The State filed a motion to dismiss the appeal contending that under HRS § 641-1 (as amended by Act 188, SLH 1970) the defendant should have appealed directly to this court from the decision of the District Court, and having failed to perfect an appeal within 30 days from that decision this court now has no jurisdiction.
HRS § 641-1 reads in pertinent part as follows:
§ 641-1 From district judge; deposits of costs; procedure. Appeals upon the record shall be allowed from all decisions and judgments of district judges in all matters, whether civil or criminal. Such appeals may be made to the supreme court, whenever the partly appealing shall file notice of his appeal and shall pay the costs accrued within thirty days and, if in a civil cause, shall deposit the costs for appeal as provided in chapter 607.

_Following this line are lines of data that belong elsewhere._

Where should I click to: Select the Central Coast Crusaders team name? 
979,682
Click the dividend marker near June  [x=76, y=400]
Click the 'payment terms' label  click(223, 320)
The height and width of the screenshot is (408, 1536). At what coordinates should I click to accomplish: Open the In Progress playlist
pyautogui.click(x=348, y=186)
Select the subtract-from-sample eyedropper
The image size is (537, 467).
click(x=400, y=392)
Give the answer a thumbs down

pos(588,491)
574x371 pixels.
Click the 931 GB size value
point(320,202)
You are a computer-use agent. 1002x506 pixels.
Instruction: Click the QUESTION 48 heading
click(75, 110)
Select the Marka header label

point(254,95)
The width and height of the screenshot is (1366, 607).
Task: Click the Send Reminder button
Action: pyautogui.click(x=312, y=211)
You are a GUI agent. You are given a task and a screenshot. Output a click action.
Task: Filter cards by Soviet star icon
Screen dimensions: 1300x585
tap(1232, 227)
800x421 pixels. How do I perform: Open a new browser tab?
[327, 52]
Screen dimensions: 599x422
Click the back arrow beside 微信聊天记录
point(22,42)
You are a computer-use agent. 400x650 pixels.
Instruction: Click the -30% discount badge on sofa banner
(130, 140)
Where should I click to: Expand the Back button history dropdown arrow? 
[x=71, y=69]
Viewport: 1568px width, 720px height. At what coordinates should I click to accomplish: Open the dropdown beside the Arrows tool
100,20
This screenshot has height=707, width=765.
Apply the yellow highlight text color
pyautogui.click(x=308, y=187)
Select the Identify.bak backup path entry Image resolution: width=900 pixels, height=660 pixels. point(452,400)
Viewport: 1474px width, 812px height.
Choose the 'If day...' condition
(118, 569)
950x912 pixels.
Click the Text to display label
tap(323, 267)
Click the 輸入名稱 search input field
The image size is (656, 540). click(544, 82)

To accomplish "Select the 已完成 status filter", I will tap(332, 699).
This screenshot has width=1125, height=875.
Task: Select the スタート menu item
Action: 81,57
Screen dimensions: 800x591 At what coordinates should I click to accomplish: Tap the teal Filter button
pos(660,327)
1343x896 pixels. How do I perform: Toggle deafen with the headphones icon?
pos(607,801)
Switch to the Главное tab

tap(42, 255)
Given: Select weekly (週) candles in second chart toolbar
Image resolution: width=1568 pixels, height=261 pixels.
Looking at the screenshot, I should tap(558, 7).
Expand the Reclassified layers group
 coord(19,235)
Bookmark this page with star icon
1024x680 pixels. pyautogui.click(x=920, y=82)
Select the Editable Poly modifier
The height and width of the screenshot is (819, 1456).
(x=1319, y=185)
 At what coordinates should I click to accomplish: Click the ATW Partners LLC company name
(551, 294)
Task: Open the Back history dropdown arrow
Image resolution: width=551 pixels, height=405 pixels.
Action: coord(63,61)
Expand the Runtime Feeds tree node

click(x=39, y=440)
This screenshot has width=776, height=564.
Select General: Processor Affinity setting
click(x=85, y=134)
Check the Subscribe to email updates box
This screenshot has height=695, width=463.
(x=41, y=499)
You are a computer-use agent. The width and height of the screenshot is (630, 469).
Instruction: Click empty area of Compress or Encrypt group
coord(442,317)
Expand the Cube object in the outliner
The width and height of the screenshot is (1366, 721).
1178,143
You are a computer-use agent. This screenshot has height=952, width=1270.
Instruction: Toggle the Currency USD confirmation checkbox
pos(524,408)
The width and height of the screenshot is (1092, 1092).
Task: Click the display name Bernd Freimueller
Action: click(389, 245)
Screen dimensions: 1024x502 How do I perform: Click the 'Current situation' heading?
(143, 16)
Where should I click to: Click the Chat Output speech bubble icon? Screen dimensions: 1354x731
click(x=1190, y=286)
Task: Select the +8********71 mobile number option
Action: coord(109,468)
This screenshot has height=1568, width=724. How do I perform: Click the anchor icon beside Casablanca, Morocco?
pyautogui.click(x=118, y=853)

It is correct that § 641-1, as amended, permits appeals from the district courts to this court from "all decisions and judgments of district judges in all matters, whether civil or criminal", and it repealed the statute which formerly provided for appeals from the district courts to the circuit courts.
The question is whether the enactment of Act 188, SLH 1970 also repealed the sections in § 286-157, which provides for appeals to the circuit courts from the decisions of district judges revoking drivers' licenses under HRS §§ 286-155, -156.
It is to be noted that proceedings to revoke a driver's license for drunken driving where a driver refuses to take a "breath or blood test" under the implied consent statute is treated as a hearing before an administrative officer. Accordingly, § 286-157 provides for an appeal from the decision of the district judge revoking a driver's license under HRS § 286-155, "in the manner" provided in § 286-129. Section 286-129 provides for an appeal from the decision of the examiner of chauffeurs to the circuit court and it also provides that the decision of the circuit court "shall be final except as otherwise provided in chapter 91." Also, Sec. 15 of Chapter 91 (§ 91-15) provides for an appeal to this court from the final judgment of the circuit court.
Chapter 91 is the Hawaii Administrative Procedure Act.
In the enactment of Act 188, SLH 1970, amending § 641-1, the legislature did not specifically repeal the appeal sections provided for in HRS Ch. 268. The language used in amended HRS § 641-1 is "may be made to the Supreme Court", and is thus not mandatory in form, and the legislative history of HRS § 641-1 does not reveal any implication of repeal of the relevant appeal procedure provisions of HRS Chs. 286 and 91. The general rule as stated by this court in Costa Minors, Etc. v. Flintkote Co., 42 Haw. 518, 529 (1958) is that repeals by implication are not favored and that if effect can reasonably be given to two statutes, it is proper to presume that the earlier statute is intended to remain in force and that the later statute did not repeal it. In the absence of any clear countervailing policy reason to disregard our maxims of statutory construction, we hold that the sections of Chs. 286 and 91 here at issue were not repealed by the amended HRS § 641-1.
Appellant here correctly and properly followed the appeals procedure provided for in Chs. 286 and 91. The motion for dismissal of appeal is denied.
Also, appellant's motion for entry of judgment of reversal on plaintiff-appellee's failure to file a timely answering brief is denied.
Pursuant to Rule 3(i) of this court, plaintiff-appellee's motion for an extension of time for filing an answering brief is granted. The answering brief shall be filed within 30 days.